A real estate syndication is a business organization with a sponsor and a group of investors that purchases and manages a large commercial property. This offers average people the opportunity to put money into large-scale commercial deals.
- They work by pooling investors’ money under the control of a sponsor who contracts the property and manages the investment
- The legal structure is usually an LLC or LP to protect both the sponsor and the investors
While these present the opportunity for high profits, they aren’t for everyone. It is a single asset investment, so the risks are high. Also, you own a large asset that you can’t easily sell.
Real estate syndication works by allowing investors to pool resources with other people. They can invest in projects much bigger than they can afford alone. This concept is also called crowdfunding. It starts with a sponsor, or syndicator. They find deals, do due diligence on the project, and then structure the program. They then recruit investors to fund the project. There are three ways to make money on this type of investment:
- Acquisition fees – Sponsors find the property and structure the deal.

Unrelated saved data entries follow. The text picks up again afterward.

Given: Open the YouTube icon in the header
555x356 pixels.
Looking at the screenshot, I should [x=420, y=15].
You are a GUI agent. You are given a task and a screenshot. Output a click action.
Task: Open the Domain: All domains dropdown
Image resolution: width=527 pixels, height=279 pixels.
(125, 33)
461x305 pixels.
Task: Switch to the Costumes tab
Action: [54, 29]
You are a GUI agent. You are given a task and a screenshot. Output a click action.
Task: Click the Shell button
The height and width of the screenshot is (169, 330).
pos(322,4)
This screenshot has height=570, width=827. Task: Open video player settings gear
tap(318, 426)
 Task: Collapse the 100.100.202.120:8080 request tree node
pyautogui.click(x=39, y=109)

- Asset management fees – The manager of the property and syndicate partnership usually earns 1% of gross revenue.
- Equity participation – Investors usually have a 5% – 50% stake. They earn a preferred rate of return on invested capital. Then they earn a percentage of remaining cash flow/equity.
Basically, these are business entities that pool money for large commercial projects. They give people the opportunity to participate in projects that they weren’t able to in the past.1
What is Crowdfunding?
Crowdfunding is a business strategy that allows people to invest in single asset commercial properties. It has great profit potential, but it also has high risks. These:
- Let you invest in a single property
- Have high-profit potential
- Offer steady income and equity appreciation
- Diversify your portfolio
- Allow you to invest in a commercial without management issues or tenant problems
While this may sound good, there are drawbacks. This is not for everyone. Some things to consider are:
- It is much riskier than other types of investments because it’s backed by only one asset
- You can’t easily sell them if you need money
- You may not see any income until the venture starts to make a profit
These ventures have high-profit potential and high risks. They aren’t for everyone, and you should learn as much as you can before putting money into one.2
What is a Sponsor?
A sponsor is also called a syndicator, and they manage and operate the deal. They are the most important part of the team. The success of the project depends on his/her competence. Their responsibilities include:
- Sourcing the project
- Raise funds to finance the purchase
- Contract the property on behalf of the syndicate
- Manage operations of the property
Often, in addition to this sweat equity, they put capital into the venture. A sponsor typically puts in 5% – 20% of the total equity. Therefore, they have the biggest stake in the success of the project.3
A real estate investment trust (REIT) invests in income-producing commercial properties, but it doesn’t put money directly into a single asset as syndication does. There are several important differences between the two:
- REITs invest in a portfolio of properties instead of a single property.
- With a REIT you buy a share of a company and don’t have direct ownership of a property.
- You invest in a REIT by buying stock, but syndications require contracts. They have more complicated ownership structures.
- Minimum investment amounts are much lower for REITs.
- REITs are as liquid as any other stocks. Syndications are among the most illiquid investments available.
- Tax benefits for syndications include depreciation, while REITs have the same tax implications as other stocks.
Which is right for you? Carefully consider the pros and cons of each. Generally, if you have less money and are more risk-averse then invest in REITs. If you need to diversify and can wait longer for your investment to produce, then consider syndicates.4
A real estate syndicate is usually a limited liability company (LLC) or a limited partnership (LP). These protect the interests of the sponsor, any limited partners, and passive members. The legal entity grants rights that include:
- Sponsor’s management fees
It also sets forth the operating or partnership agreement depending on the legal structure. These are like setups for other private funds in the venture capital industry.5
This is a new field that took off after the JOBS act passed in 2012. Today, there are several crowdfunding platforms that analyze deals and present them to potential investors.
These platforms make syndication more accessible for people, but you do need money. Under exemption 506(c) in the federal law investors in these syndicates must be accredited. This means you have assets of at least $1 million excluding your primary residence, an income of at least $200,00 per year for an individual, or an income of $300,000 combined income for a couple.
These requirements underscore the importance of financial competence when investing in these riskier opportunities. A couple of good platforms to examine if you are a credited investor are Crowd Street and Realty Mogul. Fund Rise is a good platform to examine even if you are not accredited.